FPL Book Group — February Meeting

Tuesday, February 4, 2020, 6:30-8pm  | Stearns Room
Founding Gardeners: The Revolutionary Generation, Nature, and the Shaping of the American Nation, by Andrea Wulf

From the bestselling author of The Invention of Nature, a fascinating look at the Founding Fathers like none you’ve seen before.

For the Founding Fathers, gardening, agriculture, and botany were elemental passions: a conjoined interest as deeply ingrained in their characters as the battle for liberty and a belief in the greatness of their new nation. 

Founding Gardeners is an exploration of that obsession, telling the story of the revolutionary generation from the unique perspective of their lives as gardeners, plant hobbyists, and farmers. Acclaimed historian Andrea Wulf describes how George Washington wrote letters to his estate manager even as British warships gathered off Staten Island; how a tour of English gardens renewed Thomas Jefferson’s and John Adams’s faith in their fledgling nation; and why James Madison is the forgotten father of environmentalism. Through these and other stories, Wulf reveals a fresh, nuanced portrait of the men who created our nation.

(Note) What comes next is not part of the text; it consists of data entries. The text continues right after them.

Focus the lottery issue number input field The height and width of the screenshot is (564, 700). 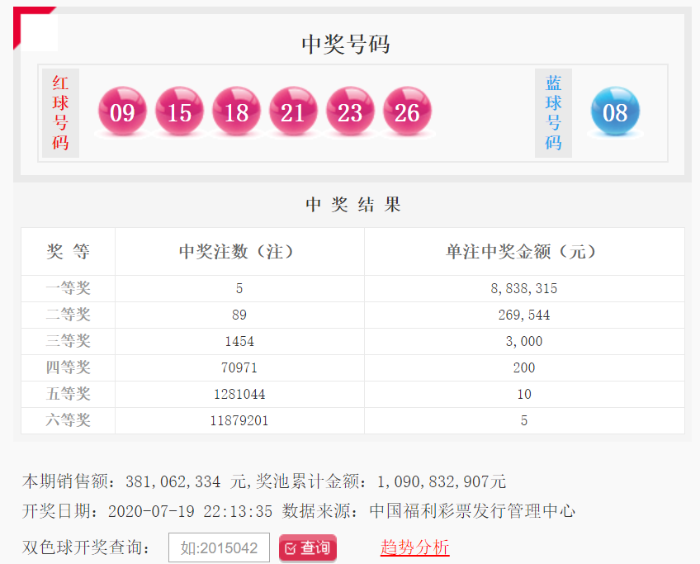point(219,548)
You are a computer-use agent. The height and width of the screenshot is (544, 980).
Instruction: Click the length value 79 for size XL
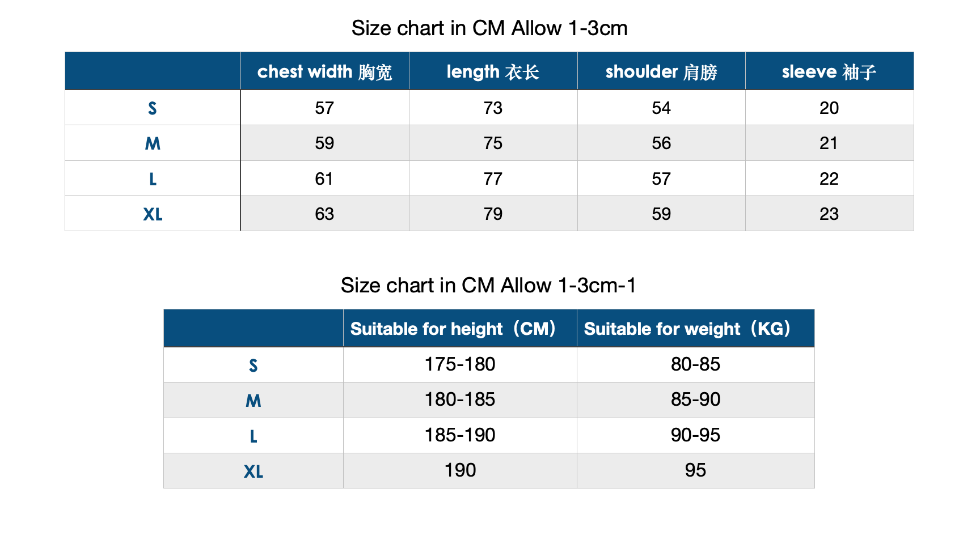(x=493, y=214)
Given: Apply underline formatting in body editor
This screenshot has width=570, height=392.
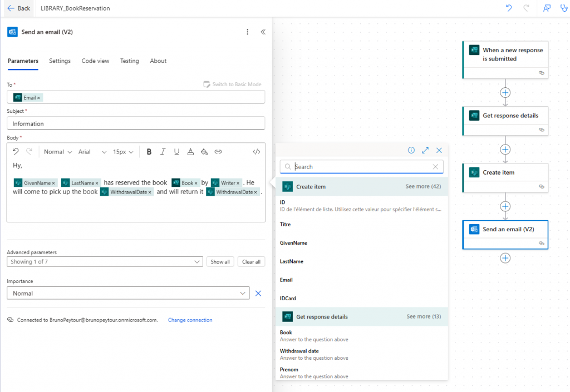Looking at the screenshot, I should (176, 152).
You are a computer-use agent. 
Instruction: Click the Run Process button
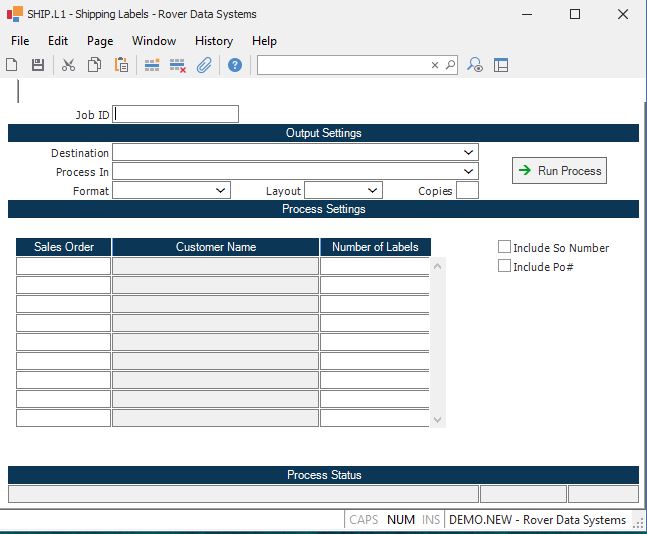point(559,171)
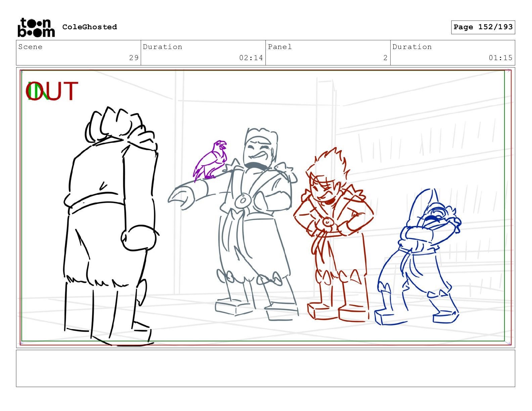532x411 pixels.
Task: Select the Panel header label
Action: (x=280, y=47)
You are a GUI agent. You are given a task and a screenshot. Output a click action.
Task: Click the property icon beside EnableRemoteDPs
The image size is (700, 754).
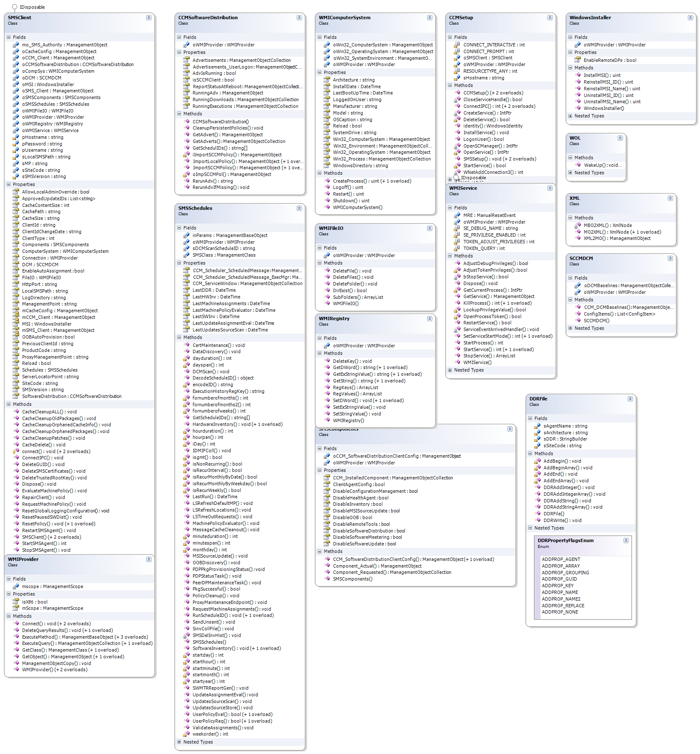click(578, 60)
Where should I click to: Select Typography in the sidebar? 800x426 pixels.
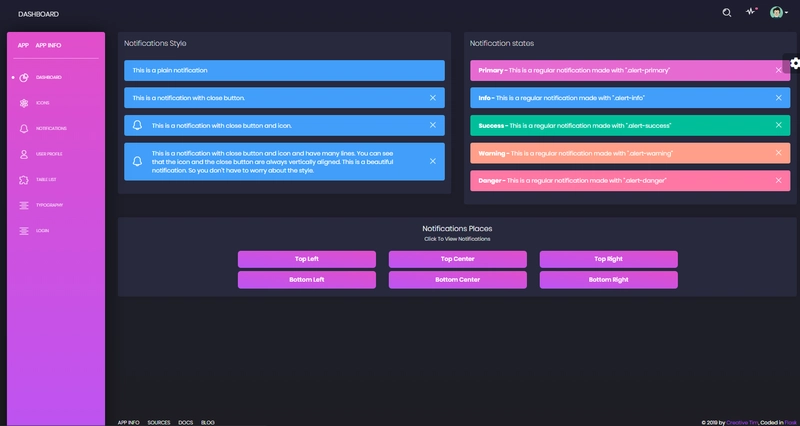coord(49,205)
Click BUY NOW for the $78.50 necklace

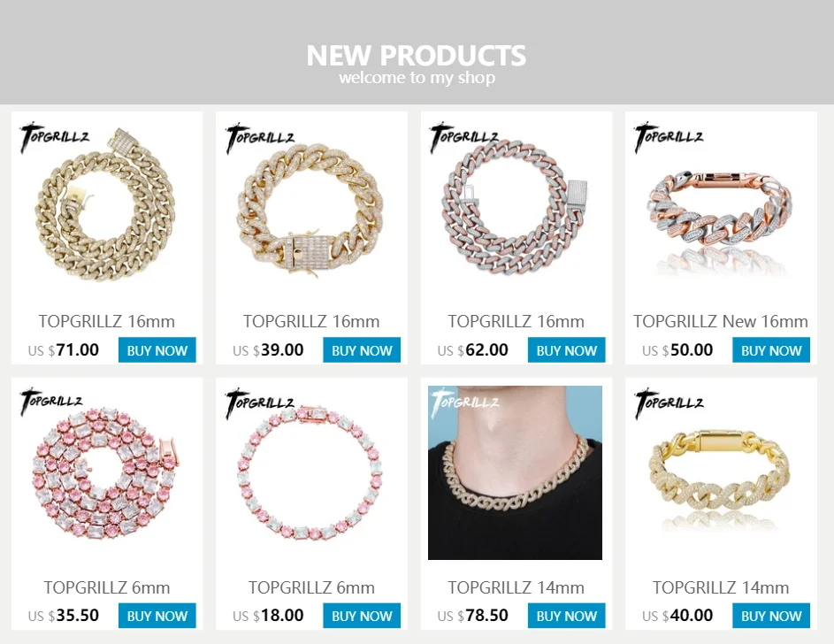[566, 616]
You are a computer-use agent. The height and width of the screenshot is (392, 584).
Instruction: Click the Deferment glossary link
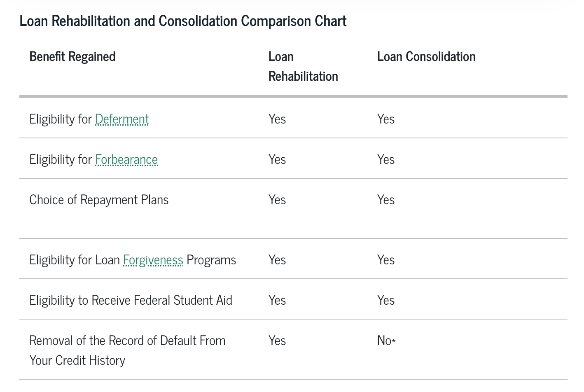click(122, 119)
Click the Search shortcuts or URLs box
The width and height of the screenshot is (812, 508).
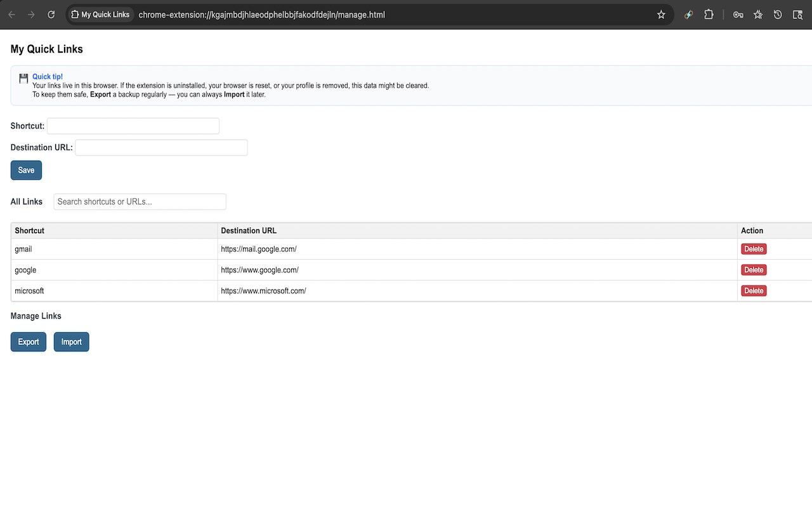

Click here to order the book.

FPL Book Group Discussion

Tuesday, December 3, 2019, 6:30pm – 7:30pm | Stearns Room
Please join us to discuss the biography of Alexander von Humboldt, the visionary German naturalist whose ideas changed the way we see the natural world – and in the process created modern environmentalism. And come with your ideas about the next book we might read. 
The Invention of Nature: Alexander von Humboldt’s New World, by Andrea Wulf.

Adult Learning: 2019 Church-wide Summer “Read”

When we talk about diversity, what exactly do we mean? Diversity based on religion? On race? On gender? On national background? On culture? On socio-economic class? On age? Other attributes? How do we think and talk about diversity and what it means in our lives and in the lives of other Americans in our increasingly diverse nation? These are questions people across our country are asking, including those of us at Lincoln’s First Parish.

The Adult Learning Committee is recommending a church community summer read on the topic of racism and white privilege. The book we recommend is Waking Up White and Finding Myself in the Story of Race by Debbie Irving. On Sunday September 22 at 4 pm, we will hold a discussion about the racism and white privilege issues raised by the book.

Waking Up White and Finding Myself in the Story of Race by Debby Irving. (2014). Growing up in Winchester, a community much like Lincoln, the author starts with her experience as a white woman, and then moves on to grapple with the complexity of racism in the United States at both an individual and an institutional level. Her story is not only personal and readable, but it is also timely for our church, for Lincoln and for our country.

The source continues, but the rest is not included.